Text shown ::

****

While these past studies do show which features people find physically appealing after just a glance, they overlook the non-physical traits that may influence a person's perception of another's beauty over time. In other words, people may see physical attractiveness differently when they know that person's other qualities, usually invisible to strangers, says Kniffin.

Pressures selecting for the influence of non-physical traits on the perception of physical beauty have operated across millennia. According to evolutionary theory, many animals, including humans, are attracted to those who are likely to increase their own fitness -- the likelihood of surviving and reproducing.

In the case of humans, "the fitness value of potential social partners depends at least as much on non-physical traits -- whether they are cooperative, dependable, brave, hardworking, intelligent and so on -- as physical factors, such as smooth skin and symmetrical features," says Wilson. "It follows that non-physical factors should be included in the subconscious assessment of beauty."

****

Problem description ::
Decide whether each statement agrees with the passage on beauty and non-physical traits. For each, answer yes or no and quote the words of the passage that settle it.
1. The past studies take into account non-physical traits that shape how beauty is perceived over time.
2. Evolutionary theory holds that humans are attracted to those likely to increase their own fitness.
3. Smooth skin is named as a non-physical trait.

Data ::
****

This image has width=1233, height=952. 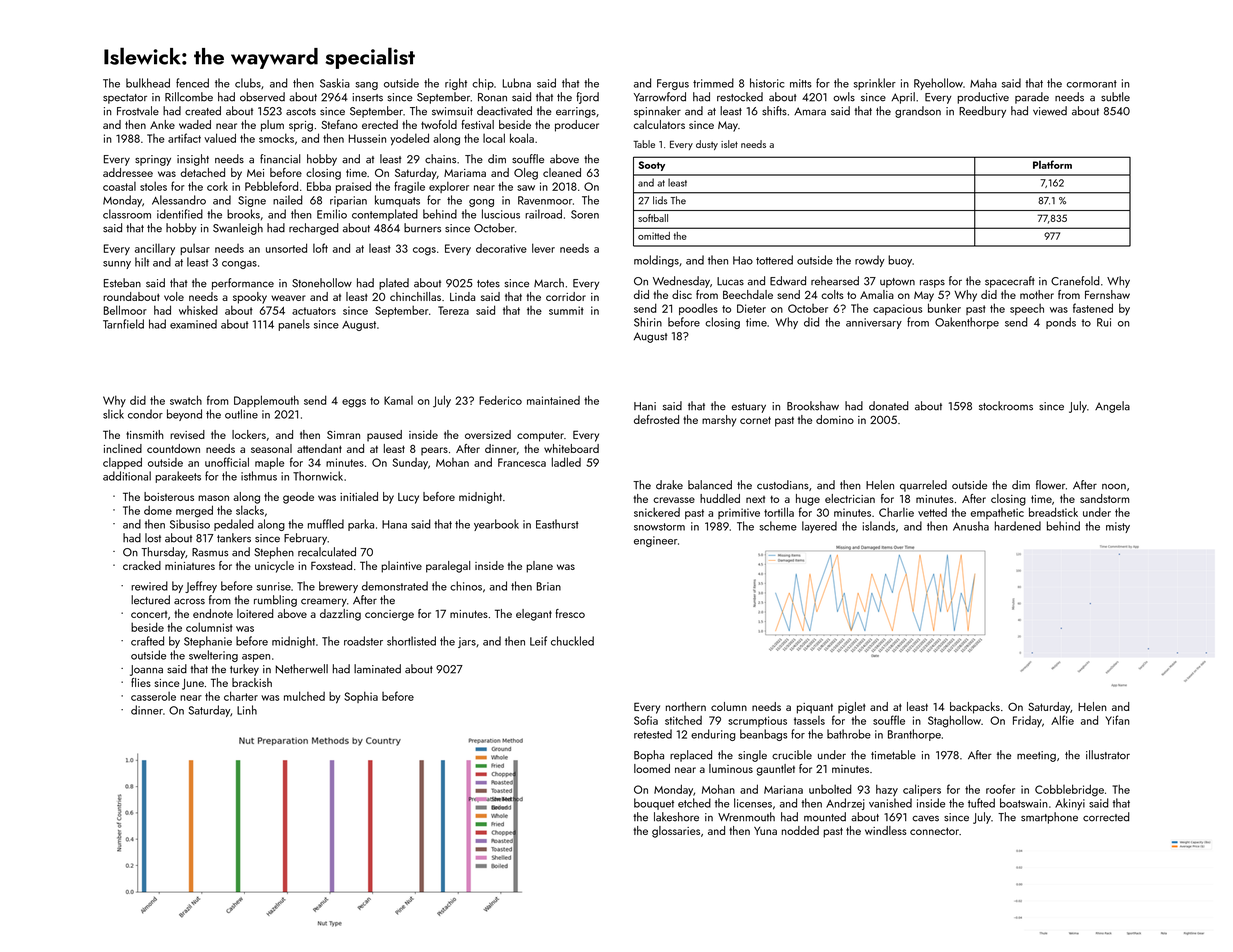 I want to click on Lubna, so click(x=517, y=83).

****

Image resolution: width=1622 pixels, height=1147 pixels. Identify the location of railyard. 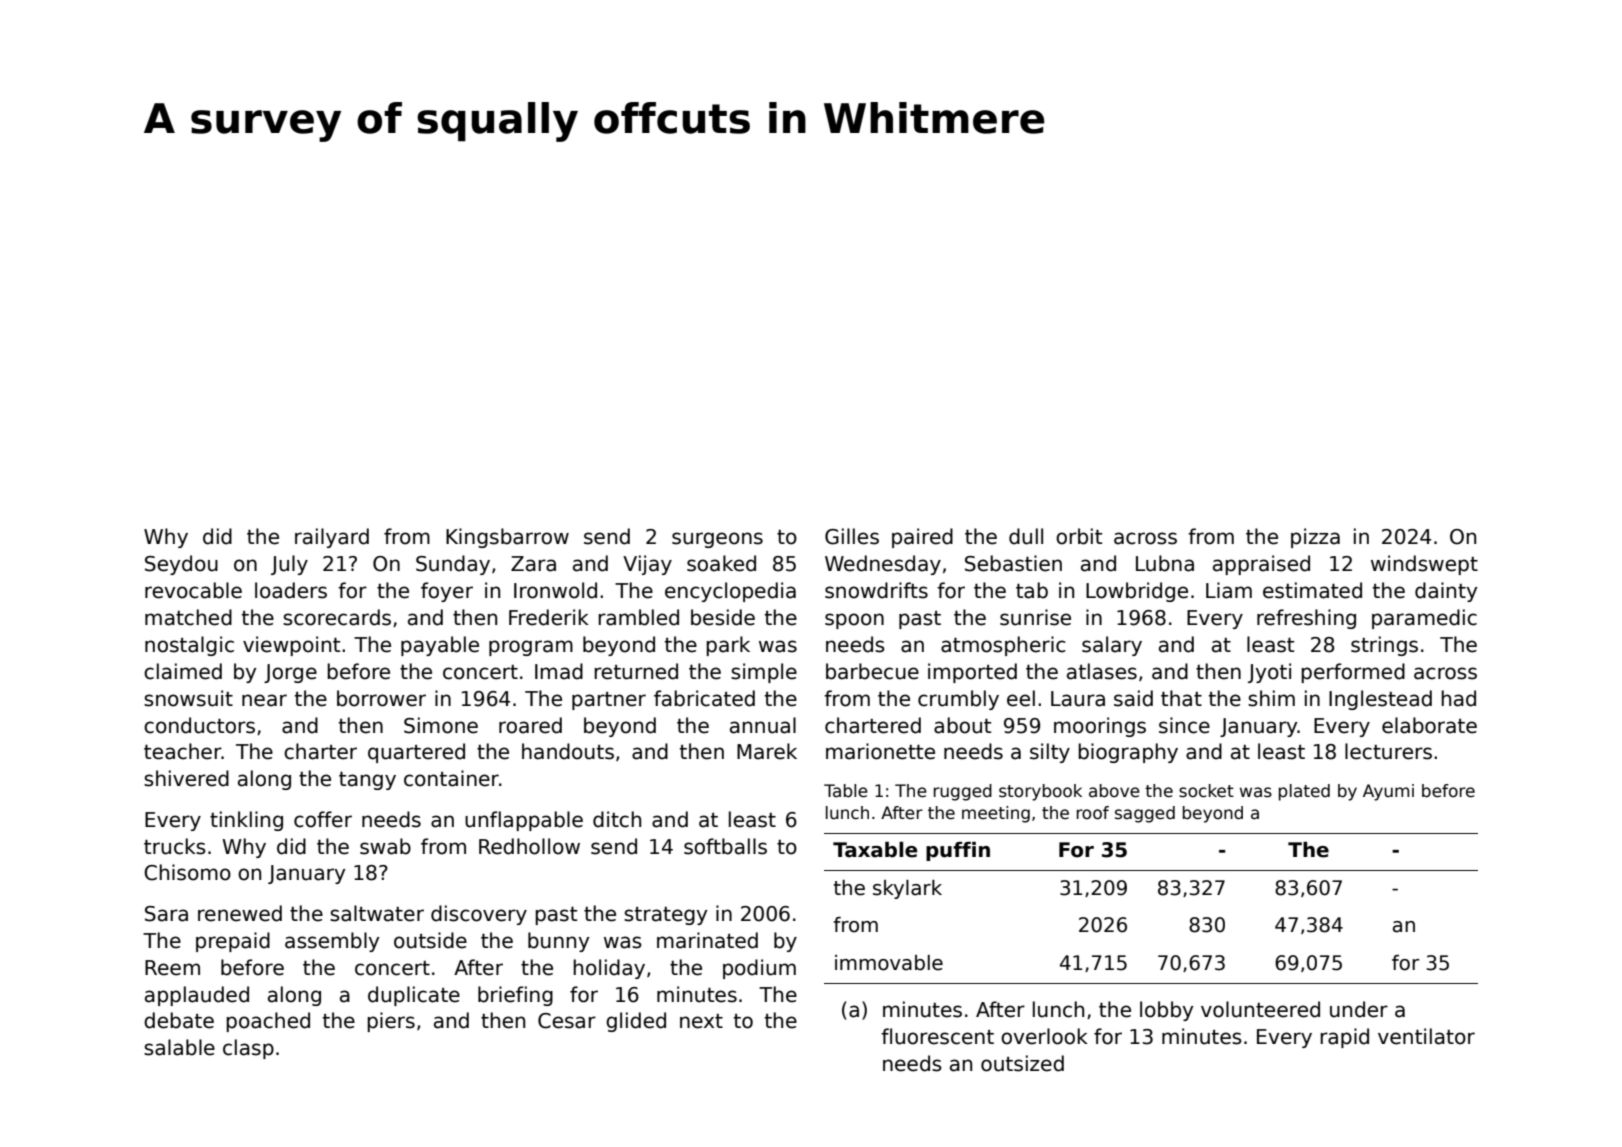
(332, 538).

****

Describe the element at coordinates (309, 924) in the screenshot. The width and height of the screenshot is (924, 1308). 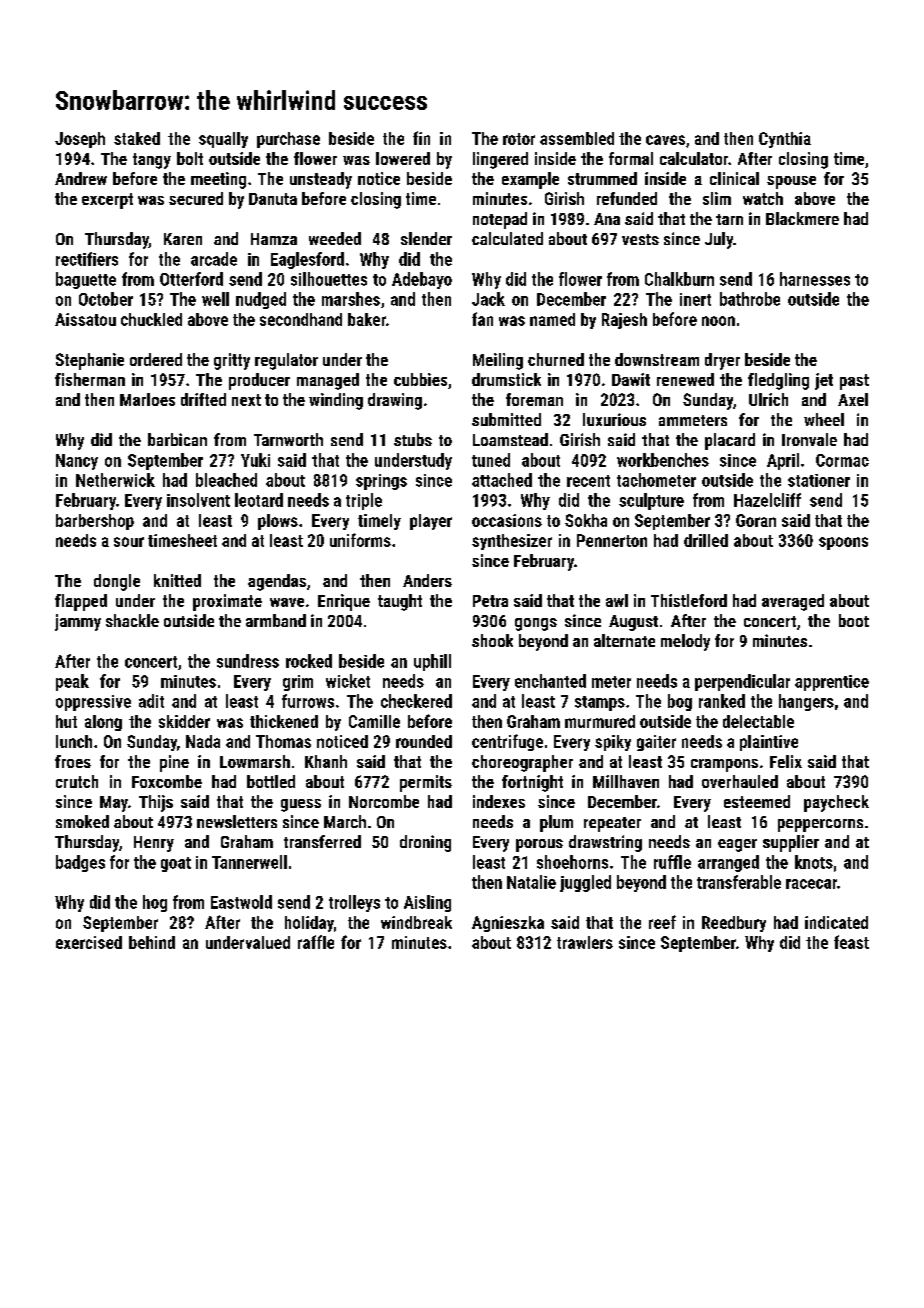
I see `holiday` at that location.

****

Exercise answer ::
1. No: "they overlook the non-physical traits that may influence a person's perception of another's beauty over time."
2. Yes: "many animals, including humans, are attracted to those who are likely to increase their own fitness"
3. No: "physical factors, such as smooth skin and symmetrical features"